PAC Learning

2025-09-17 925 words 5 minutes

Contents

PAC Learning is a theoretical framework that guarantees you can learn a hypothesis that is almost correct (error ≤ ε) with high probability (≥ 1 − δ) using a feasible number of training samples.

PAC Learning

1. Motivation

There is a tradeoff between the model complexity and sample complexity. （There is a balance between model capacity and the number of samples needed for good generalization.

Complex models can fit training data very well but risk overfitting, meaning they might not generalize to unseen data.
When sample size is small, we should choose a simpler hypothesis class (less expressive model) to avoid overfitting.
When we have more data, we can afford to use a more complex model, as we have enough evidence to learn reliably.

The motivation for PAC learning is to formally characterize what can be learned and how much data is needed to learn well, while balancing model complexity and avoiding overfitting.

2. What is PAC Learning

2.1 Definition

PAC stands for Probably Approximately Correct Learning. It’s a way to formally answer a simple but fundamental question in machine learning:

“Given some training data, can I learn a model that is almost correct, with high probability?”

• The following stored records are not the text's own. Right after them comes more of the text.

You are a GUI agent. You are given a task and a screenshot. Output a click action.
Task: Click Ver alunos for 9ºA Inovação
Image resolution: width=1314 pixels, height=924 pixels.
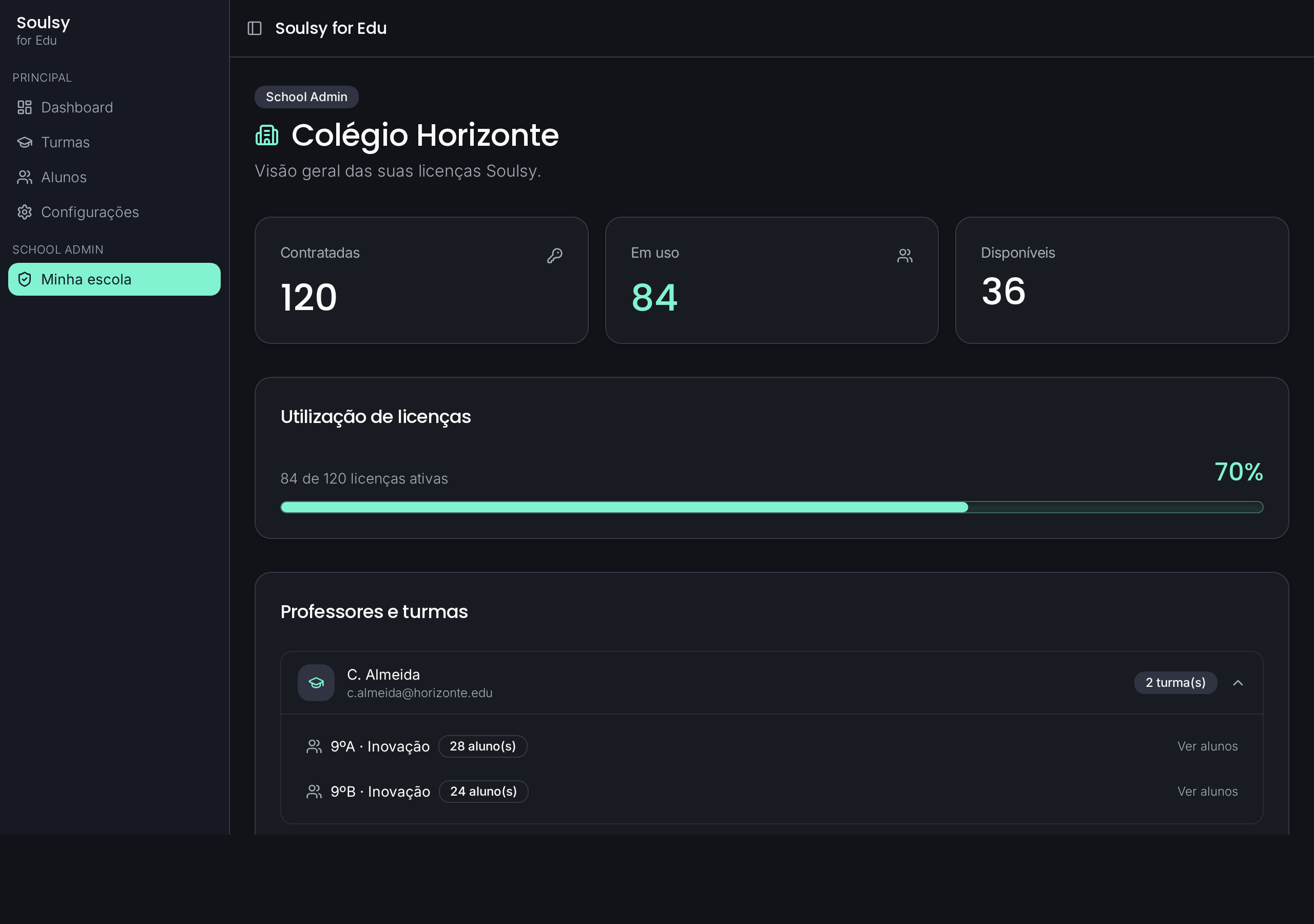(x=1208, y=746)
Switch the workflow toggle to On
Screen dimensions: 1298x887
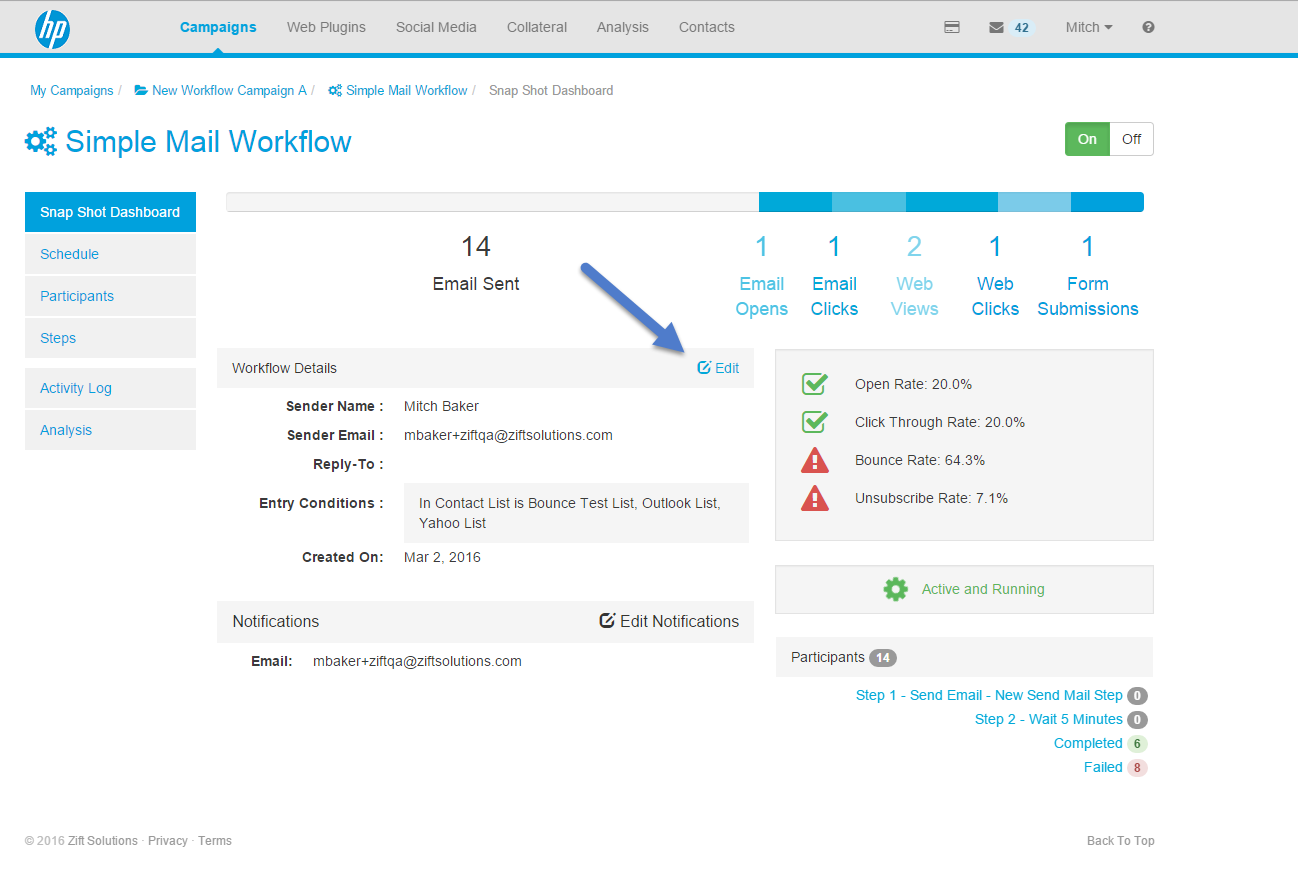tap(1087, 139)
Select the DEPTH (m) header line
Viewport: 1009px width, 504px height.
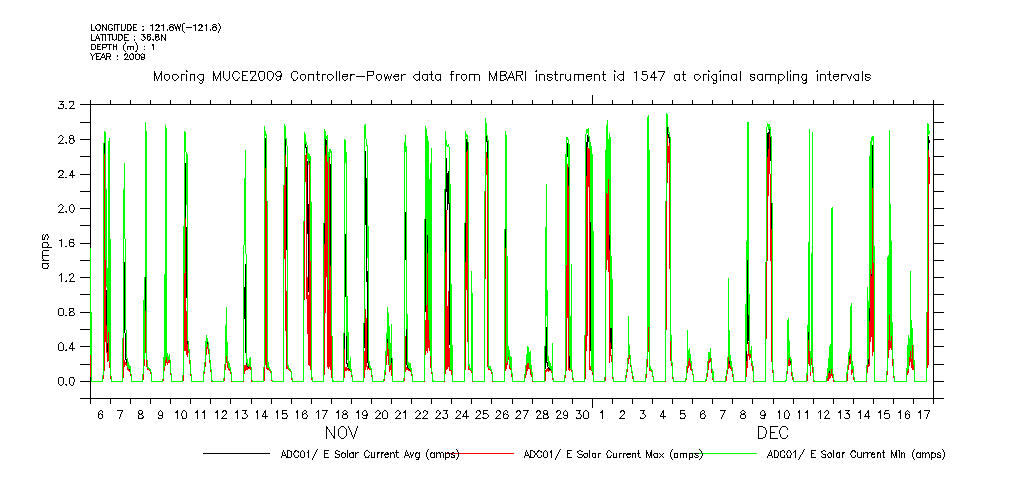click(x=124, y=47)
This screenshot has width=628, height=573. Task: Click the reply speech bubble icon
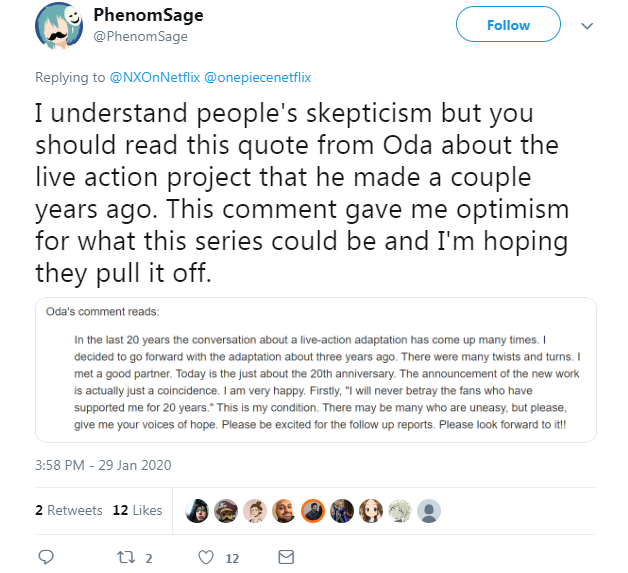click(x=46, y=557)
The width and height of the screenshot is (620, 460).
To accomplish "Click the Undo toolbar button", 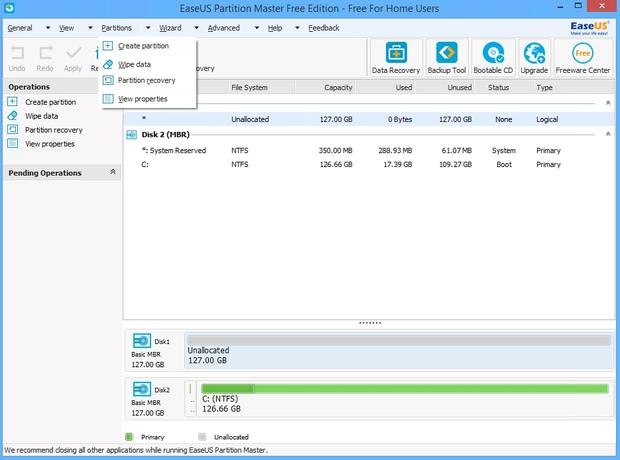I will coord(17,58).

Here is the official definition:

A concept class $C$ is said to be PAC-learnable if there exists an algorithm $A$ and a polynomial function $poly(·, ·, ·, ·)$ such that for any ϵ > 0 and δ > 0, and for all distributions $D$ on $X$ and for any target concept $c ∈ C$, the following holds for any sample size $m ≥ poly( 1/ϵ , 1/δ , n, size(c))$:

$$ {P}_{S \sim \mathcal{D}^m} \big[ \mathcal{R}(h_S) \leq \epsilon \big] \geq 1 - \delta $$

2.2 Core Idea 🔑

PAC Learning is defined using two key parameters:

ε (epsilon) – the maximum error you’re willing to tolerate.(Test Error) We want our learned model’s test error to be ≤ ε.
δ (delta) – the probability of failure you’re willing to accept.（ We want to succeed with probability ≥ 1−δ
In the PAC Learning formula, we require:
$$ \mathbb{P}[R(h_S) \le \epsilon] \ge 1 - \delta $$
Here, $\delta$ represents the allowed failure probability, meaning:
- With probability $\delta$, the learned model’s error will be greater than $\epsilon$ (not good enough).
- With probability $1-\delta$, the learned model’s error will be less than or equal to $\epsilon$ (performs well).

2.3 Key Features

Distribution-free: No assumption about the underlying data distribution — it works for any distribution.
Sample complexity: The number of examples needed grows polynomially with 1/ε, 1/δ, so learning is feasible (not exponential).
For example: if you want to reduce the error to half of its original value, the required number of samples might need to double or grow quadratically — but it will not grow exponentially❕❕❕❕❕❕ 🙅❕❕❕❕❕❕
Same distribution: Training and test examples come from the same distribution, ensuring generalization.
Known concept class: The learner knows the hypothesis space it’s searching over.

2.4 Intuition 🧠

ε (epsilon) – The max test error that you can accept for your model
δ (delta) – The model can be called “successful” (only if the test error is smaller than $\epsilon$)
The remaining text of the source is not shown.